Cecil Taylor / Tony Oxley
Being Astral & All Registers: Power of Two
Cecil Taylor left this dimension nearly three years ago now – he’s almost certainly swirling elsewhere, projecting, transmitting; at the very least his towering influence continues to sway jazzers to the freer side. It’s quite possible that Taylor invented free jazz. His late 50s shows – and Ornette Coleman’s too – were the blueprint across the following decade and from there were still the good glue for a whole new generation of musicians working in the 1980s and then again in the early 2000s.
And if Taylor was the one to liberate the piano then Tony Oxley did much the same for the drumkit. Oxley is still with us and so this archival performance comes from his recordings of the duo together; they enjoyed a 30+year performing relationship, challenging themselves and audiences (and usually in that order).
This particular performance is nearly 20 years old – capturing the two at the Ulrichsberg Festival, a famous free-jazz/improv German festival, in May of 2002.
The two lengthy instrumental pieces, first Being Astral & All Registers followed by Power of Two, show the exquisite relationship Oxley and Taylor had both together and individually with their instruments.
Oxley’s great gift to the drum-kit was using every component without so much as whispering in the direction of a groove. He is a percussionist of the trap-set. He reacts, he punctuates, he is a sound-designer, a conjurer that heightens the mood while summoning it. Taylor shifted piano playing away from the melodic/accompanist role it so often performs in jazz but he does not dispense with groove altogether – there’s a Dark Night of The Soul Groove that informs his work here, creeping, sometimes downright terrifying – he is all whispers in the dark, and to the dark and his is the sound that comes when you open that creaking wardrobe door or check under the bed.
Oxley might as well be battering a baking tray the way he clangs between cymbals and rims – but it’s also performed with a tap-dancer’s precision.

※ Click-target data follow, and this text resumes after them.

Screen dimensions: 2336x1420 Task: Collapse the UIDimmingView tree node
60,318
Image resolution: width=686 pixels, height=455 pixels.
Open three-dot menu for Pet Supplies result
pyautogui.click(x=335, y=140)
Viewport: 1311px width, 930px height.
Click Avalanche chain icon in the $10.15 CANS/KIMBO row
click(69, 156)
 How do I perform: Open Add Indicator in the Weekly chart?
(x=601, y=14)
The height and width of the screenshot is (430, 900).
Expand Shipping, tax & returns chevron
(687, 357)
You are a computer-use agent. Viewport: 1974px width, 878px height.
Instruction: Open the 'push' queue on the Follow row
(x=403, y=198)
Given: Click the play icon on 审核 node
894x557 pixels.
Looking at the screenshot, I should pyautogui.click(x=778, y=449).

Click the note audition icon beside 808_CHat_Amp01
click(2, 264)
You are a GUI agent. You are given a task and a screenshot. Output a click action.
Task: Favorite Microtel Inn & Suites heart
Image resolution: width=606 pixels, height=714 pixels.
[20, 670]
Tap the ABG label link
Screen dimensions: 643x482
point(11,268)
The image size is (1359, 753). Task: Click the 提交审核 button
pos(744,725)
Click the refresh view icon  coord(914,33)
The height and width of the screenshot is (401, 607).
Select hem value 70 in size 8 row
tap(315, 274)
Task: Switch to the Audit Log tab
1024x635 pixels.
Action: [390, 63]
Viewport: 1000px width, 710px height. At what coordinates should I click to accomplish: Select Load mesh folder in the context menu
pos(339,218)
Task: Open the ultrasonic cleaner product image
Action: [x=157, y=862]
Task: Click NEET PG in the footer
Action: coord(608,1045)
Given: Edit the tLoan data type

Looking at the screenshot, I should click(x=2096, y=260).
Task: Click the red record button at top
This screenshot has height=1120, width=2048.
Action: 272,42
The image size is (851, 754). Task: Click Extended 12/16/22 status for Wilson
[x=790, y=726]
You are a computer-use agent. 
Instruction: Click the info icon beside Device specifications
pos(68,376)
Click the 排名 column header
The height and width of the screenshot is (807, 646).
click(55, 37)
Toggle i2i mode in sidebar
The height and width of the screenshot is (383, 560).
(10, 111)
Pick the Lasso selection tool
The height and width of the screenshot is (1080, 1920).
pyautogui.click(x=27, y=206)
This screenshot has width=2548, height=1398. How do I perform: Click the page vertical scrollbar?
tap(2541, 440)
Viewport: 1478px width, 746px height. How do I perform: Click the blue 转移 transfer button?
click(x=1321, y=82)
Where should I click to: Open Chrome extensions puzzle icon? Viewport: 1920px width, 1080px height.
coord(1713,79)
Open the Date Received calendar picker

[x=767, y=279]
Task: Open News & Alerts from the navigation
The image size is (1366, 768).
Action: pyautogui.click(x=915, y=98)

During the brief pause at the conclusion of the half-hour long opening piece, which moves slowly but surely from playful and intriguing to an all-out cataclysmic cacophony, there’s a moment where you can basically hear the audience thinking, catching up to what they’ve just heard. A respectful silence to drink in the magic and then the whoops and hollers of an elated group that has witnessed a happening. As that applause drops down Power of Two moves into place, first with some simple piano notes that Oxley punctuates with bells and cymbals. And then working up a lather of stick clicks and rolls and dynamic crashes as Taylor’s fingers dance faster and harder and stronger and clearer – and at one point it is almost a case of peering deep into a blur to decipher if the noise is from the drum kit or the piano key; of course the answer is that it’s from the painted combination.
Free jazz duos – particularly the piano and drum variety – are not at all uncommon. They are exciting and to many they are utterly and absolutely off-putting. But if you want to dip a tentative toe in then this is the very water to broach.
It’s wonderful to have Oxley opening the archives so we can access this.
How joyous to hear Taylor and Oxley opening wide their very souls.